In January 2015 the defendants began construction on the building as the tenants still lived in apartment 5E, Vance said. The renovation was not minor either, but instead a "systematic demolition down to the studs and the bones," Vance said. The family lived in the building as it was being torn down around them until March 5, 2015, when the DOB ordered the building be evacuated. The DOB also ordered a work stoppage and shuttered the building. The family currently lives in temporary housing, Vance said.
During the demolition, the family endured extreme conditions, their quality of living suffered and their lives were put in danger, officials said. The family was even forced to deice the interior of their own home and use public restrooms when their toilet bowl froze over, officials said.

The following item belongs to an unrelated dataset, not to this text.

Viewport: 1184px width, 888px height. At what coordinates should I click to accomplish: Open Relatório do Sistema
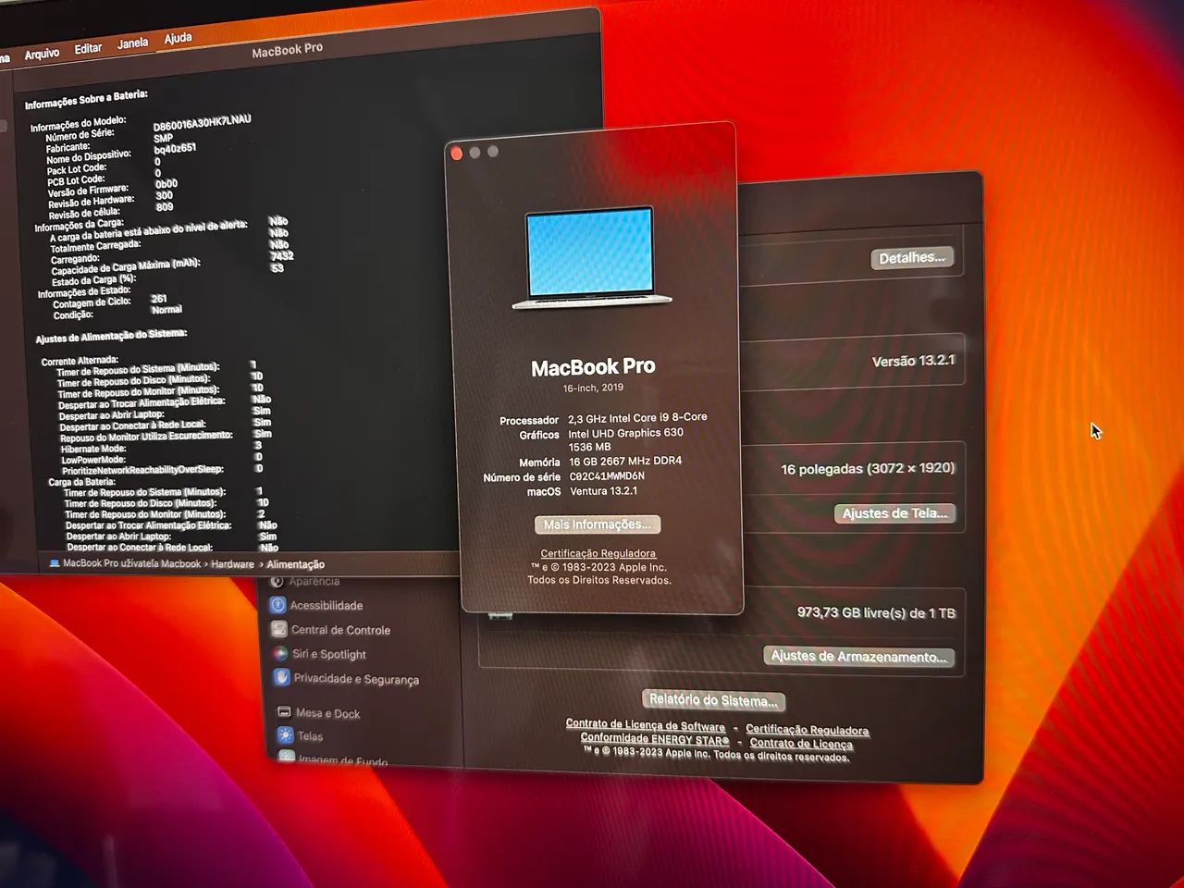click(713, 700)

Even after the family was vacated from the building, Vashovsky continued to collect more than $1,000 in rent subsidies issued to the family, officials alleged Tuesday. Vashovsky cashed a check from the New York City Department of Social Services on May 2015, months after the family evacuated, officials said.
As of today, 21 E. 115th St. remains shuttered, said DOB commissioner Rick Chandler.
Tuesday's press conference announcing the 20-count indictment was attended by multiple city officials including Department of Investigation Commissioner Mark Peters, DOB Commissioner Chandler and New York City Public Advocate Letitia James.
"Today's indictment should be a message that anyone who hurts tenants in our city will get more than a slap on the wrist," James said. "Ephraim Vashovsky, one of New York City's worst landlords, forced tenants to live in inhumane and life-threatening conditions, prioritizing his bottom line before the lives of children and families."